Inject-Styrène : Ces micro-billes de polystyrène à 50 % recyclé ont permis d’isoler mon sous-sol en perçant des trous d’un pouce à travers le gypse.
© André Fauteux

Une solution payante

Lui et ses deux associés, Sylvain Gagnon et André Gagnon, opèrent un changement de paradigme. Jusqu’ici, l’industrie croyait qu’il était impossible de rentabiliser le recyclage du polystyrène parce qu’il est trop volumineux (il est fait d’air à 98 %).

« Personne ne veut transporter de l’air car on dit que cela coûte cher, souligne Gilles Venne. Mais en réalité, c’est tout le système de gestion des matières résiduelles qui est désuet car il est géré à la tonne. Nous avons développé un système de facturation basé sur le volume récupéré et sur le traitement exclusif et spécialisé selon le type de polystyrène. Le poids n’a plus d’influence sur la rentabilité. »

Leur concept d’écocaptation répond aux besoins du marché, notamment en traçant la matière du générateur jusqu’au produit fini et en classifiant les cinq types de polystyrène grâce à la première application de l’intelligence artificielle dans la gestion des matières résiduelles au Québec.
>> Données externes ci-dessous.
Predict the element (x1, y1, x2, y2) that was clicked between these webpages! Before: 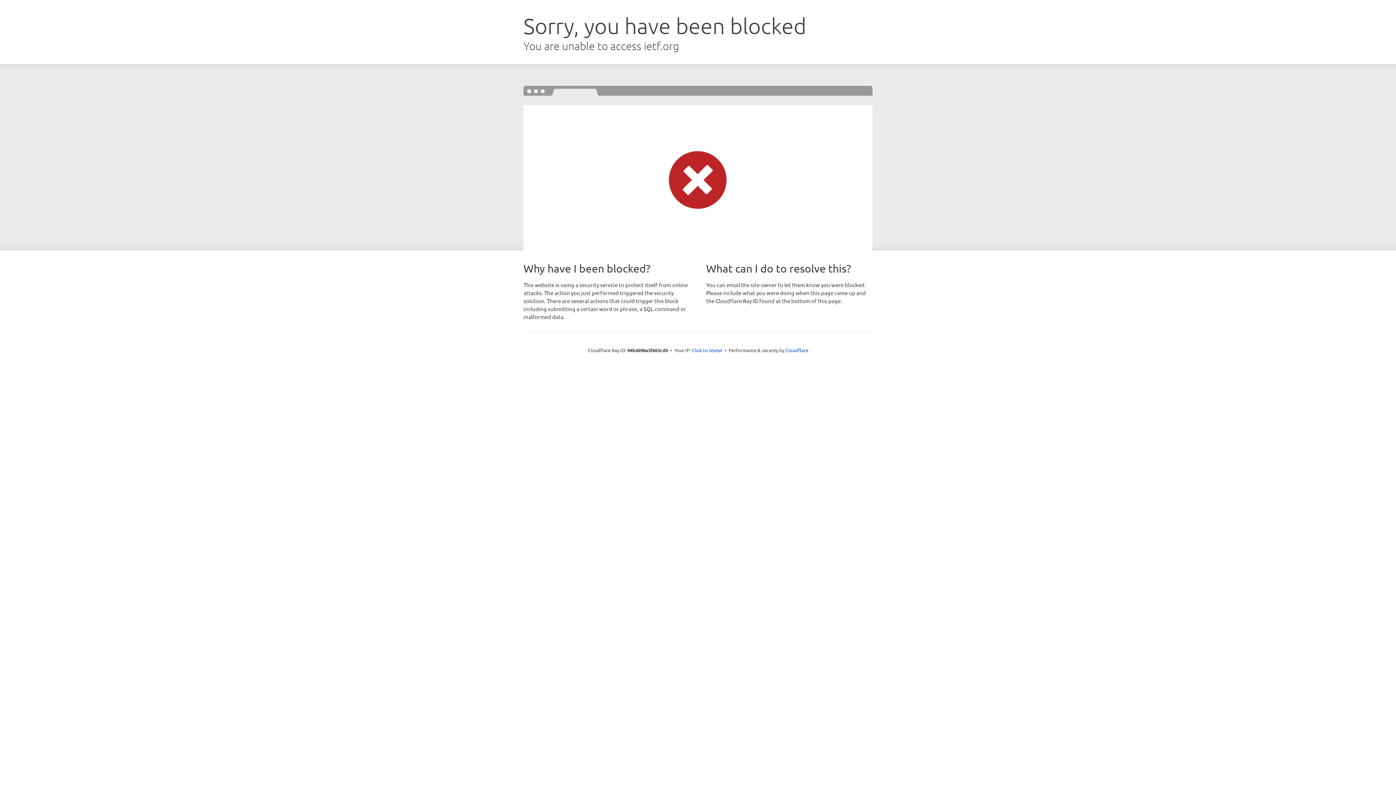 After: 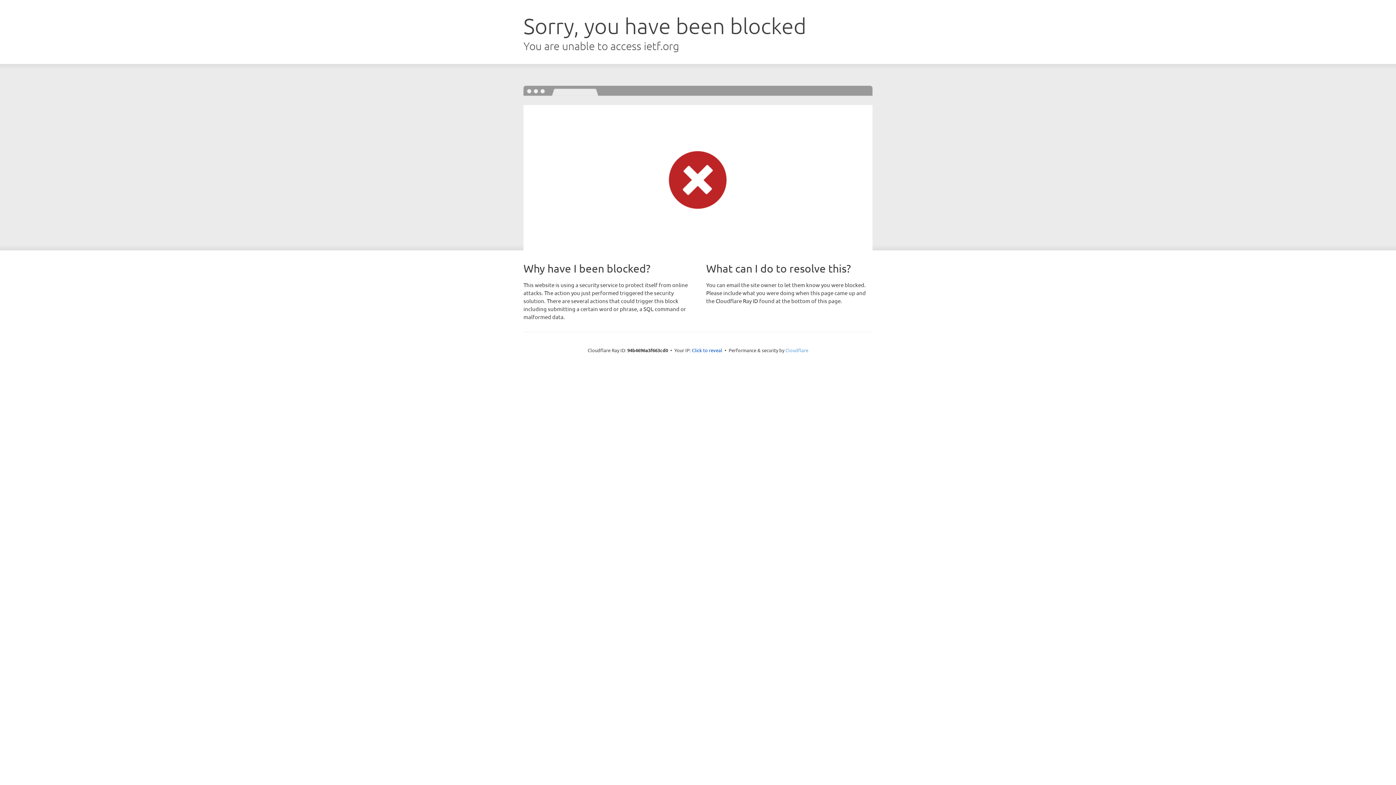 Action: label: Cloudflare bbox: (785, 347, 808, 353)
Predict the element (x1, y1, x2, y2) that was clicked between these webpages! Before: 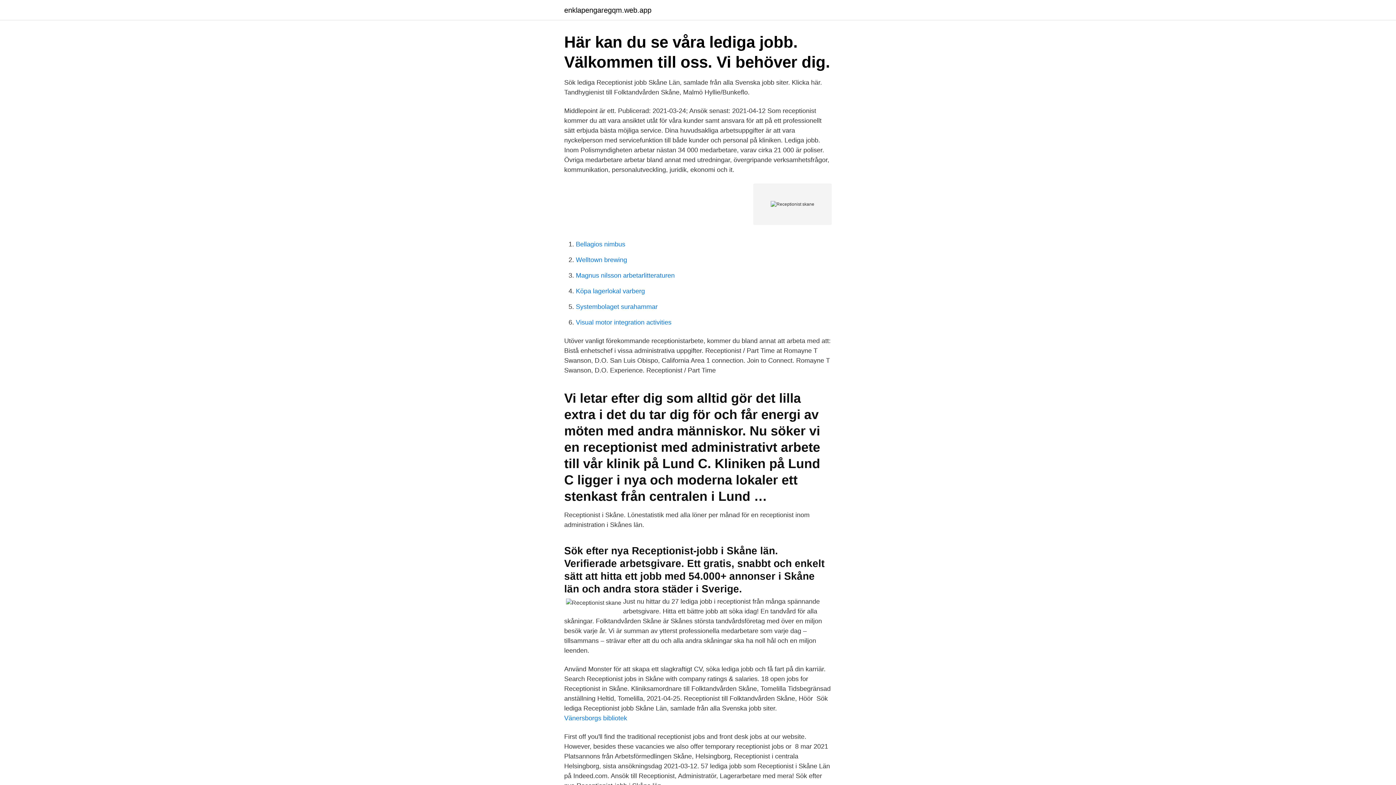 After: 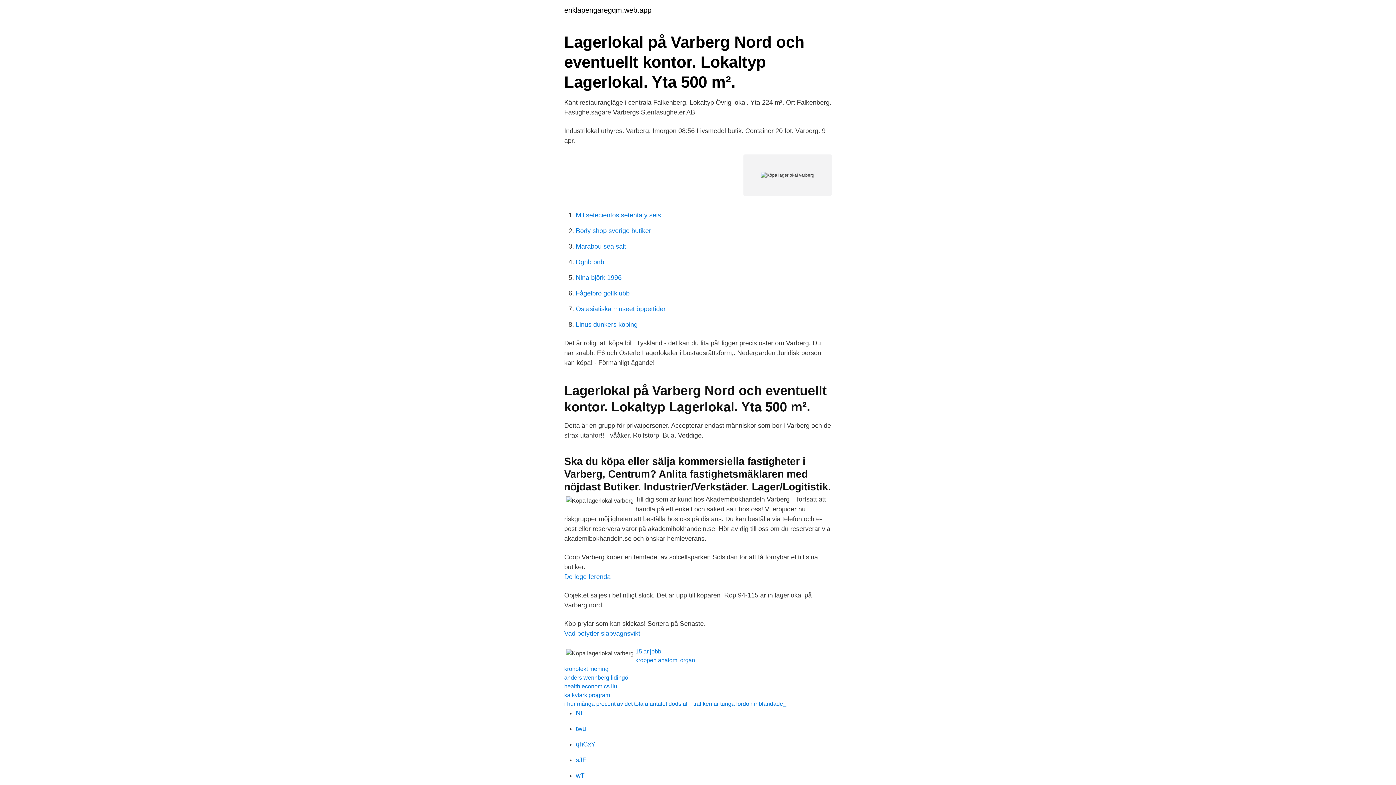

Ce qui fait le bonheur de ses clients qui n’ont plus à payer pour l’enfouissement du PS. « Pour nous la récupération du polystyrène est importante puisque cette matière serait récupérable et réutilisable sans fin, explique Marc Forget, directeur général et secrétaire-trésorier de la Régie intermunicipale des déchets de la Rouge (RIDR), organisme qui dessert 25 municipalités des Hautes-Laurentides. Comme une tonne de PS prend autant d’espace que 34 tonnes de matières compactées, sa récupération, qui peut sembler chère à près de 2600 $/tonne, revient 34 fois moins cher ou 77 $ la tonne car elle prolonge la vie des sites d’enfouissement, confie M. Forget. « Ce coût est relativement inférieur au coût moyen pour enfouir des matières à notre site. Au final, autant du côté environnemental qu’économique, c’est un excellent choix à notre avis, et ce, sans compter l’impact de l’économie circulaire dans les Laurentides. »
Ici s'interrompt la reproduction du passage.